**Exercise:** Reproduce the data below verbatim, beginning at the line containing "This screenshot has width=1147, height=582." and ending after the line containing "coord(55,263)".
* START Dataset rows *
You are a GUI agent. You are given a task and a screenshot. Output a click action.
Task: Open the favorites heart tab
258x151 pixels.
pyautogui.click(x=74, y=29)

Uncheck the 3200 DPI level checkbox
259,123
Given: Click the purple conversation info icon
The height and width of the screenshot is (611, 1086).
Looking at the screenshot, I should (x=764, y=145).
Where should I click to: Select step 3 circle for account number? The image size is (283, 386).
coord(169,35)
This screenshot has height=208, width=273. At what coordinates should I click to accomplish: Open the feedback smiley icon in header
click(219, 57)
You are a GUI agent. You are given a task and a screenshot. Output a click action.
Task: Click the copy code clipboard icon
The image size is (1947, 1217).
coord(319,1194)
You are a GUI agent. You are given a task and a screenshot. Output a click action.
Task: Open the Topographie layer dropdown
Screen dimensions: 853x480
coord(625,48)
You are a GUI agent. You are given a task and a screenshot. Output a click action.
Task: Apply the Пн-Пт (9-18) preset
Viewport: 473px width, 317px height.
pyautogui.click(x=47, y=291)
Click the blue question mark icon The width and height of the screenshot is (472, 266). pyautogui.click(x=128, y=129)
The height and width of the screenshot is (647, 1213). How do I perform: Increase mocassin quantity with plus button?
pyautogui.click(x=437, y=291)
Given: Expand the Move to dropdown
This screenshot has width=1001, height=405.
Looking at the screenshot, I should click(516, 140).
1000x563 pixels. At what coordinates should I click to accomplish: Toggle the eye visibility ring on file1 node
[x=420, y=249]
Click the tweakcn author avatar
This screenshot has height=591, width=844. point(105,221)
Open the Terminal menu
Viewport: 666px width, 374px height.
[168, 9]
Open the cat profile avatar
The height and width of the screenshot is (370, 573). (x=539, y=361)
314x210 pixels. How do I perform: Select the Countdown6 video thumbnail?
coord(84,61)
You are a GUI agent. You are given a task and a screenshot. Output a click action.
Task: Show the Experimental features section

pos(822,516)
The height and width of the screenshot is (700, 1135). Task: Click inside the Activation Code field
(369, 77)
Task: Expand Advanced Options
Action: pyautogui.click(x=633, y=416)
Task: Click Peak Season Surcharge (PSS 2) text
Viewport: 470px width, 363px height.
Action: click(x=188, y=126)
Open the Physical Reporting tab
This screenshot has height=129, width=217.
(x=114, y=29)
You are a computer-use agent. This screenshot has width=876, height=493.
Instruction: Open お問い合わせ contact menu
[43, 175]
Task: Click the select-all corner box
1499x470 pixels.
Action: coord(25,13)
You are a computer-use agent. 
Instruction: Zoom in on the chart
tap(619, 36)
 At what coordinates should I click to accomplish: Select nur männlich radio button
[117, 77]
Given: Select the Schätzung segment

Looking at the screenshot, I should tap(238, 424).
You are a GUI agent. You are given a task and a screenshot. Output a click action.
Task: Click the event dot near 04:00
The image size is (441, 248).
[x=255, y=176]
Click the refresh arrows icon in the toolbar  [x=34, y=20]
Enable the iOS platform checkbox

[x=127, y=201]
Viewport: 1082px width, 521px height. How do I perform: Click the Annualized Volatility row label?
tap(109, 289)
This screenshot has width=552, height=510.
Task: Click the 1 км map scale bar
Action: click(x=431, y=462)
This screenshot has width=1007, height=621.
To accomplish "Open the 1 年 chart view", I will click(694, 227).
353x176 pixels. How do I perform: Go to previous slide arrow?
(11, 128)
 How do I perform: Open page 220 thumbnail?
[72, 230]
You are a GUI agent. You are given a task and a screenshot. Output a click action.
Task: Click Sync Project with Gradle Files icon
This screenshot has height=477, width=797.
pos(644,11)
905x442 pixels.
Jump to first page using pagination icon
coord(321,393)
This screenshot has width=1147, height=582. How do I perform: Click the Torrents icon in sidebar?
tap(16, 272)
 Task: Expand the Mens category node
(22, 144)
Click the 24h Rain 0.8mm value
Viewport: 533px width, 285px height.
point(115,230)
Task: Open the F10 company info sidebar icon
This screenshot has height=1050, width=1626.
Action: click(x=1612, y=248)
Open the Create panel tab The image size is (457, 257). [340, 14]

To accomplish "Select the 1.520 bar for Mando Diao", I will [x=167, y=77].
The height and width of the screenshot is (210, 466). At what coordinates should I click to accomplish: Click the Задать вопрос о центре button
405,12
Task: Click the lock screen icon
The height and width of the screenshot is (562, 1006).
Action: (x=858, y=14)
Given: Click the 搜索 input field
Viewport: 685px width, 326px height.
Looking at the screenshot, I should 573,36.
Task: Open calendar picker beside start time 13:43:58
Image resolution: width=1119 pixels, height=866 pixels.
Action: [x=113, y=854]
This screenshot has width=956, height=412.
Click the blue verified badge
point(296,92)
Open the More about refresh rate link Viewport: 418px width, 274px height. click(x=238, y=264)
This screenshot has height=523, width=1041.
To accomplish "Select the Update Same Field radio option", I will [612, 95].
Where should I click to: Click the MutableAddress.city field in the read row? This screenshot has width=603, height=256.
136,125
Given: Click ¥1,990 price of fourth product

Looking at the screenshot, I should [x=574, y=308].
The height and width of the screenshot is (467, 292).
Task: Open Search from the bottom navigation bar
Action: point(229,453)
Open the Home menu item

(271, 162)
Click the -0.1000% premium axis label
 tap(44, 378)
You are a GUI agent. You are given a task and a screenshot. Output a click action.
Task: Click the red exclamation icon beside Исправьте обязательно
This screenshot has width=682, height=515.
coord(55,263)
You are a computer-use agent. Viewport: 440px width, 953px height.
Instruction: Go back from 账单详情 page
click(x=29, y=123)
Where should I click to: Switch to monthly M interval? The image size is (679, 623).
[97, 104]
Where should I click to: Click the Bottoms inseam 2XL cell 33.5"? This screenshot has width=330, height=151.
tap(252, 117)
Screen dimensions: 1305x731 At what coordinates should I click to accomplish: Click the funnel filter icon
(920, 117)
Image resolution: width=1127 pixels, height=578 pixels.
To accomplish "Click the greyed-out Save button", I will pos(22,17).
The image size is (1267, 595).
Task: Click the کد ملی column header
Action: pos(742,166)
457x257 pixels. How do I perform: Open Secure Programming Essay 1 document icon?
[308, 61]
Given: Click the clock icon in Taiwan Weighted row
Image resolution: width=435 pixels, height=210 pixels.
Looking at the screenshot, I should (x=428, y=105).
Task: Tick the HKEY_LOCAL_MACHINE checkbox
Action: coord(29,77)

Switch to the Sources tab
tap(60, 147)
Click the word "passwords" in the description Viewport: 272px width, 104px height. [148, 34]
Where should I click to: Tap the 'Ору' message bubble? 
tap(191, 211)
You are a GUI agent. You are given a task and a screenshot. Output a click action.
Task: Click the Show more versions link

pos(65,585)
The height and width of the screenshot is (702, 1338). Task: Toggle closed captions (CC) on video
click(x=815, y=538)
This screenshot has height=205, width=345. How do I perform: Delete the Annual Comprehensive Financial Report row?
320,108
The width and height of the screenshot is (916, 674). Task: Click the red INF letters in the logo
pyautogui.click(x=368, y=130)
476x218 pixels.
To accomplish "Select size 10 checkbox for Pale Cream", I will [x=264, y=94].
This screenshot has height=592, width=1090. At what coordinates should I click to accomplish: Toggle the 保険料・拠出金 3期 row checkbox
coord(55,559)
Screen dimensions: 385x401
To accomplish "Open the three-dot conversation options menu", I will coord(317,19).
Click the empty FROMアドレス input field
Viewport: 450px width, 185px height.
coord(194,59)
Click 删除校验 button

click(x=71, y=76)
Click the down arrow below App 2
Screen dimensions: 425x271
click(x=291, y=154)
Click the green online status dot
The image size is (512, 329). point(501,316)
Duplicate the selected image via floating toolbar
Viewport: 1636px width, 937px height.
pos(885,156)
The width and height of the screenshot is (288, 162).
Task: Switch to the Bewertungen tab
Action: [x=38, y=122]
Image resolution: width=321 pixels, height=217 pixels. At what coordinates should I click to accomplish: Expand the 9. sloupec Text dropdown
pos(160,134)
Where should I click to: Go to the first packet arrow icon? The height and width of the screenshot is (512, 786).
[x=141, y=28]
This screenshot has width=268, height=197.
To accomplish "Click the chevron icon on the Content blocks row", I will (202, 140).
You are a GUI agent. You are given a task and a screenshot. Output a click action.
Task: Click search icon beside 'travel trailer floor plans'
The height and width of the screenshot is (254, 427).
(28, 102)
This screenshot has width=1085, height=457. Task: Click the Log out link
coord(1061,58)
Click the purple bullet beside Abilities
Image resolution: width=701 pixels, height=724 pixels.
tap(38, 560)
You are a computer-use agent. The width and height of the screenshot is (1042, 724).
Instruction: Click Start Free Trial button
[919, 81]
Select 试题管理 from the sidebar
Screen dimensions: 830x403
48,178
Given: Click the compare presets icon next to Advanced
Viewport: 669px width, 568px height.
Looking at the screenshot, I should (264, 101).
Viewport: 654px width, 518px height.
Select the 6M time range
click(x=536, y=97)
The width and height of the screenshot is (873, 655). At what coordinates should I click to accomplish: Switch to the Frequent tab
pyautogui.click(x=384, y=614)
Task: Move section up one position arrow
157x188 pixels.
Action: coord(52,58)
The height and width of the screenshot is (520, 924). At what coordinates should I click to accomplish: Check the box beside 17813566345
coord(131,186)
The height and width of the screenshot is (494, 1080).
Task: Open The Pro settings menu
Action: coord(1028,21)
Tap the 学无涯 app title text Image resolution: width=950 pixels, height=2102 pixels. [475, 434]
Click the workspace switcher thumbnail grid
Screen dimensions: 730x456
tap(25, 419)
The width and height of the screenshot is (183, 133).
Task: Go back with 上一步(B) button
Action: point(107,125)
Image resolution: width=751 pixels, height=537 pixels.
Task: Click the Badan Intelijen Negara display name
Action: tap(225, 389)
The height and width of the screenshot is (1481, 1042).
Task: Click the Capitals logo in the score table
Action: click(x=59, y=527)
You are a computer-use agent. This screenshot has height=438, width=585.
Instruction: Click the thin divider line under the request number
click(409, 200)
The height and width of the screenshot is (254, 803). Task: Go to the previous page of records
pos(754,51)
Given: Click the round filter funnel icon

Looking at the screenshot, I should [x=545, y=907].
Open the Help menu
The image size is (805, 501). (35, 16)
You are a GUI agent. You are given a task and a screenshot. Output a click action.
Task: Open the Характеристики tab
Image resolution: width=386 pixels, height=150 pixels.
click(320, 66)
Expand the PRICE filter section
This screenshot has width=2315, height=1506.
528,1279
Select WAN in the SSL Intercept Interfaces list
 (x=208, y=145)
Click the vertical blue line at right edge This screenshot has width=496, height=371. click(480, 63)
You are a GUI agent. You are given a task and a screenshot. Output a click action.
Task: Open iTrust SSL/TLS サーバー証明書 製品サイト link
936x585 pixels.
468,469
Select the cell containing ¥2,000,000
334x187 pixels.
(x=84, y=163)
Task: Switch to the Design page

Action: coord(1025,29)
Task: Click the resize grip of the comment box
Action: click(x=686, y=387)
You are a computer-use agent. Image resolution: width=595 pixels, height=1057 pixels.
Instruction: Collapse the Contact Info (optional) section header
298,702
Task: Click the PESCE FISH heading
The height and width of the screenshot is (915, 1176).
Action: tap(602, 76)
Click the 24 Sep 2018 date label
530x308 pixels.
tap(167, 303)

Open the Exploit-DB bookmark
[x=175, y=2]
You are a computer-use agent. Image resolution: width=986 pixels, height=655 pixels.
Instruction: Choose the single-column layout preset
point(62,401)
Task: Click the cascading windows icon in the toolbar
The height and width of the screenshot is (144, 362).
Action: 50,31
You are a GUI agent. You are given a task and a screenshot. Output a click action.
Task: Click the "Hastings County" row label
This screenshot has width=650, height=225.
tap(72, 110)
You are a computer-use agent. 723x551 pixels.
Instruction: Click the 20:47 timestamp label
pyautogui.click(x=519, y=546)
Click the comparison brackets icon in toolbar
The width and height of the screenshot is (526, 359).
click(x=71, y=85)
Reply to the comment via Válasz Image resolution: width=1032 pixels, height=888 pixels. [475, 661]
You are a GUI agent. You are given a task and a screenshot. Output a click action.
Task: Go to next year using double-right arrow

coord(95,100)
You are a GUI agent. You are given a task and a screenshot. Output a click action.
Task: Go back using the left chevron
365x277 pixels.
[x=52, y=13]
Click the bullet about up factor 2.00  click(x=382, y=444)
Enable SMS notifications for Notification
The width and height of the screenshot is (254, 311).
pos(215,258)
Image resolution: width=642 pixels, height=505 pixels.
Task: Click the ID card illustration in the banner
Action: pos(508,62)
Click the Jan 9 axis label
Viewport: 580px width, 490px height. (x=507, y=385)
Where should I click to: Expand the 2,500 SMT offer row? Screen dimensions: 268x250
* END Dataset rows *
**Task answer:**
This screenshot has width=1147, height=582. How do I perform: Click the Torrents icon in sidebar?
tap(16, 272)
 Task: Expand the Mens category node
(22, 144)
Click the 24h Rain 0.8mm value
Viewport: 533px width, 285px height.
point(115,230)
Task: Open the F10 company info sidebar icon
This screenshot has height=1050, width=1626.
Action: click(x=1612, y=248)
Open the Create panel tab The image size is (457, 257). [340, 14]

To accomplish "Select the 1.520 bar for Mando Diao", I will [x=167, y=77].
The height and width of the screenshot is (210, 466). At what coordinates should I click to accomplish: Click the Задать вопрос о центре button
405,12
Task: Click the lock screen icon
The height and width of the screenshot is (562, 1006).
Action: (x=858, y=14)
Given: Click the 搜索 input field
Viewport: 685px width, 326px height.
Looking at the screenshot, I should 573,36.
Task: Open calendar picker beside start time 13:43:58
Image resolution: width=1119 pixels, height=866 pixels.
Action: [x=113, y=854]
This screenshot has width=956, height=412.
Click the blue verified badge
point(296,92)
Open the More about refresh rate link Viewport: 418px width, 274px height. click(x=238, y=264)
This screenshot has height=523, width=1041.
To accomplish "Select the Update Same Field radio option", I will [612, 95].
Where should I click to: Click the MutableAddress.city field in the read row? This screenshot has width=603, height=256.
136,125
Given: Click ¥1,990 price of fourth product

Looking at the screenshot, I should [x=574, y=308].
The height and width of the screenshot is (467, 292).
Task: Open Search from the bottom navigation bar
Action: point(229,453)
Open the Home menu item

(271, 162)
Click the -0.1000% premium axis label
 tap(44, 378)
You are a GUI agent. You are given a task and a screenshot. Output a click action.
Task: Click the red exclamation icon beside Исправьте обязательно
This screenshot has width=682, height=515.
coord(55,263)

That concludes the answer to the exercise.